Beginning in 2009, the EBC was a way for William Kiesel, local occult author and the driving force behind Ouroboros Press, to bring together like-minded people. “The esoteric community had grown quite large in Seattle, and as many bookstores continued to close their doors, there was an increasing need for a venue for people to browse the many new esoteric publications which were beginning to come out at a rapid pace,” he explains. “As a publisher and bookseller of many years myself, I had experience with book fairs and knew many publishers and booksellers who specialized in esoterica. It was a natural extension of my activities in the book world.”

In past years the conference has taken a close look at such disparate subjects as Gnosticism, Voudon, theosophy, chaos magick, Mayan cosmology, Freemasonry, shamanism, and herbalism. The conference has also played host to heavy hitters like filmmaker Brian Butler, whose work with Kenneth Anger and Vincent Gallo is quietly becoming the standard in occult film, and Adam Parfrey, head honcho at Feral House publishing and the author of the infamous book on black metal’s Satanic history, Lords of Chaos.

Books from Kiesel’s Ouroboros Press.

Folks coming to the EBC hoping to find cackling witches hovering over bubbling cauldrons or dark-robed wizards tossing glowing fireballs may be disappointed. However, for those “with eyes to see and ears to hear,” treasures abound. This year’s conference is packed with lectures, presentations, and artwork addressing witchcraft, alchemy, and body adornment as spiritual practice, just to name a few. Three presentations in particular are on my must-see list.

First, Pulitzer Prize-winner Louis Sahagun’s lecture on the magickal maverick Manly P. Hall, author of The Secret Teachings of All Ages, who all but introduced modern occultism to the West Coast, blowing up in L.A. in the 1930s, before dying of mysterious circumstances in 1990. Second, Jason Louv, the brains and heart behind the fantastically progressive occult blog and journal Ultraculture (and writer for Vice, BoingBoing, Esquire, and more) will speak on John Dee, an incredibly complex figure from the late 1500s who was the founder of Enochian magick, an advisor to Elizabeth I, and just possibly the person who revealed the magical system for the New World Order.
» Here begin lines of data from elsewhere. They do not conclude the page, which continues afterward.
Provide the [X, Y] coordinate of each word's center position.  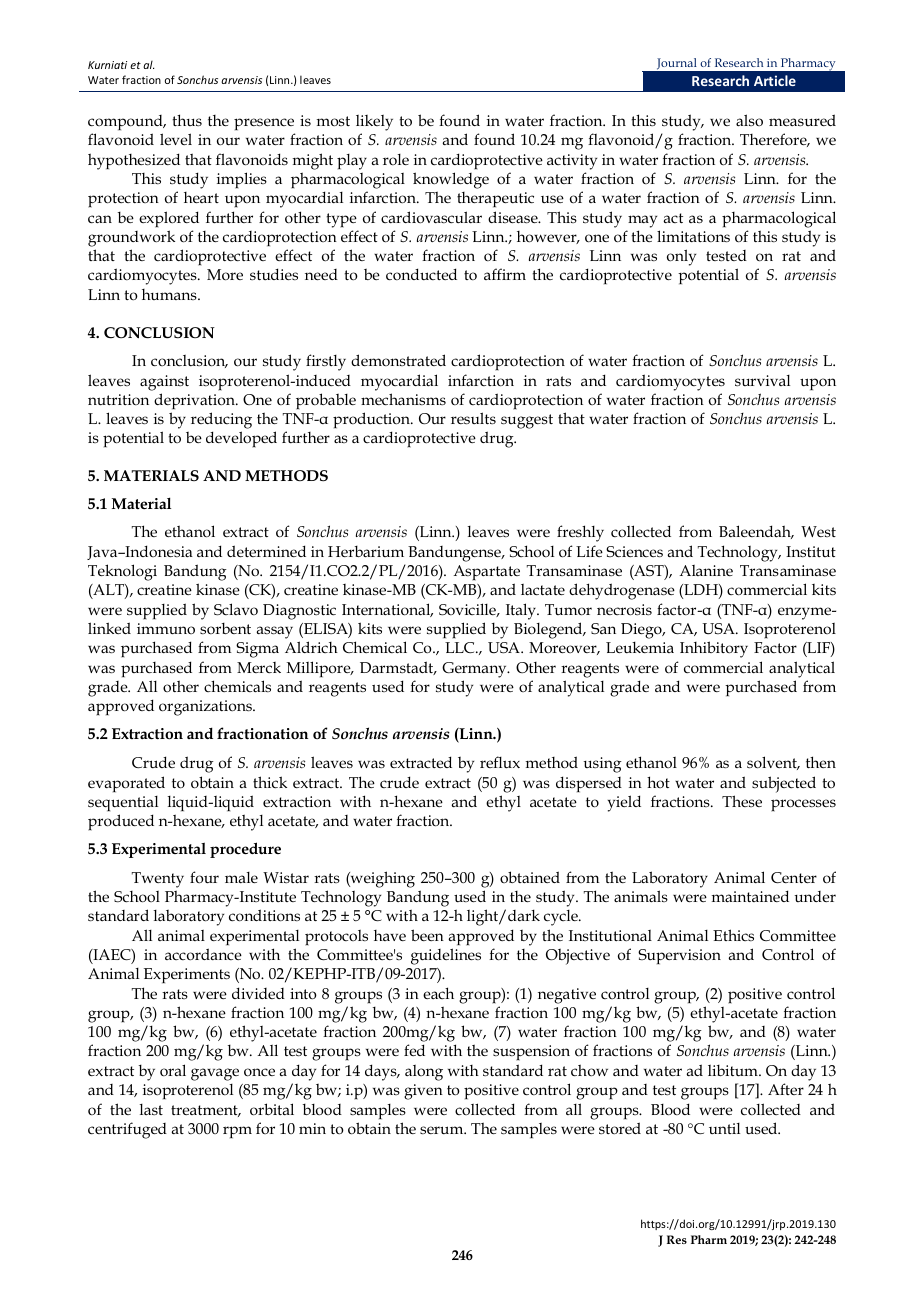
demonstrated [398, 360]
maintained [750, 896]
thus [187, 120]
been [427, 935]
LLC [461, 647]
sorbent [225, 628]
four [204, 877]
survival [762, 380]
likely [374, 124]
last [151, 1109]
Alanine [706, 570]
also [749, 120]
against [164, 383]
Lastly, Pam Grossman (Abraxas Journal, Huffington Post, MSN) will present a history of witches as artists, a guided journey through their work within movements such as modernism, surrealism, and abstraction.

“As a conference whose focus is on esoteric books, I believe we are unique,” Kiesel says. “There are other first-rate events in the U.S. and abroad; the Occult Humanities Conference in New York and the Occult Conference in the UK come to mind. One of the wonderful things about the EBC is that we have so many folks traveling here from other places to participate.”

Book lovers will find rare, out of print, self-published, and other hard-to-find occult tomes, and will also have access to extremely small magickal publishing houses, whose books can be very hard to find in normal stores. Take the goatskin-bound tomes from publishers such as Scarlet Imprint—who treat the very act of bookbinding itself as a magical act—or the first-edition Gerald Gardner titles I scored a few years ago (he’s one of the founders of modern Wicca).

Scarlet Imprint’s “Exu and the Quimbanda of Night and Fire”

But book lovers will also find community. While Kiesel and other EBC hosts work hard to find quality lecturers and artists, they also hope the conference will engender camaraderie, providing a place where esoteric students and those who are simply curious can come together from all over the world and exchange ideas, make friends, and hopefully find that special grimoire that will complete their collection or advance their personal studies.

“There were times in early years when I wondered if all the time to put this on was worth it,” Kiesel says. “And every year I would answer yes due to the enormous positive feedback I received from attendees, guest speakers, and the publishers and booksellers… really, it’s the community that makes this happen.” Esoteric Book Conference, William H. Foege Hall, UW, 3720 15th Ave NE, esotericbookconference.com. $60-$140 (book fair is free). All Ages. Sat., Sept. 10 – Sun., Sept. 11.